Fan translation time! Let's rock.


----------



## Schlupi (Apr 8, 2011)

OMG whatever. I didn't like the first one anyways (I LOVE the AJ & PW series) but still sad to hear.

This is JUST the start of Capcom games not coming to America...

SUPER MvC3 = Aussie exclusive

Monster Hunter 4 = SNES exclusive in Japan


----------



## trumpet-205 (Apr 8, 2011)

Fan translation anyone?


----------



## notmeanymore (Apr 8, 2011)

Speaking of Captivate, NeoGAF already has some threads on it. News embargo doesn't go down until the 12th. :/ Lamers.


----------



## haflore (Apr 8, 2011)

If this turns out to happen, or not as the case may be, then I will need to go learn Japanese. 
	

	
	
		
		

		
		
	


	



Understandable though, it kept getting pirated....


----------



## trumpet-205 (Apr 8, 2011)

haflore said:
			
		

> If this turns out to happen, or not as the case may be, then I will need to go learn Japanese.
> 
> 
> 
> ...


Piracy has nothing to do with this game. This game is very popular in Japan, but not in US. Majority of US gamers simply shown no interest to this game.


----------



## s4mid4re (Apr 8, 2011)

Seems like I'm one of the lucky bunch to be able to read some Jap.

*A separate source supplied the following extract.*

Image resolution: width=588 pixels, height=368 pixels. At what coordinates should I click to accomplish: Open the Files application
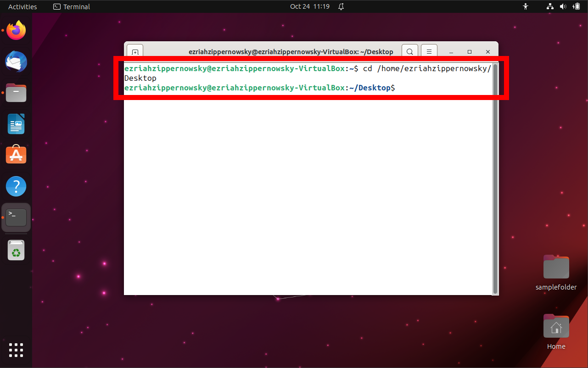(x=16, y=93)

Although an English translation wouldn't be bad since I've been playing the English ones.


----------



## DarkShinigami (Apr 8, 2011)

trumpet-205 said:
			
		

> haflore said:
> 
> 
> 
> ...


i hear what your saying. but i gotta say its cause most Americans are lazy fucks.  i know a lot of people who will not touch it just cause they have to read to know whats going on.


----------



## mehrab2603 (Apr 8, 2011)

Does this one have courtroom? Or is it like the first one? If it is I'll not be missing a lot. Ace Attorney games don't feel good without epic court room battles.


----------



## DarkShinigami (Apr 8, 2011)

mehrab2603 said:
			
		

> Does this one have courtroom? Or is it like the first one? If it is I'll not be missing a lot. Ace Attorney games don't feel good without epic court room battles.


no its just like AAI1


----------



## haflore (Apr 8, 2011)

trumpet-205 said:
			
		

> haflore said:
> 
> 
> 
> ...


Ah, that's true as well. I. Keep forgetting how much of the U.S. about adventure games.


----------



## epicCreations.or (Apr 8, 2011)

Feels bad man. I was looking forward to this one...


----------



## Vigilante (Apr 8, 2011)

They probably new they weren't gonna earn as much with the 3DS in the market.


----------



## notmeanymore (Apr 8, 2011)

Vigilante said:
			
		

> They probably new they weren't gonna earn as much with the 3DS in the market.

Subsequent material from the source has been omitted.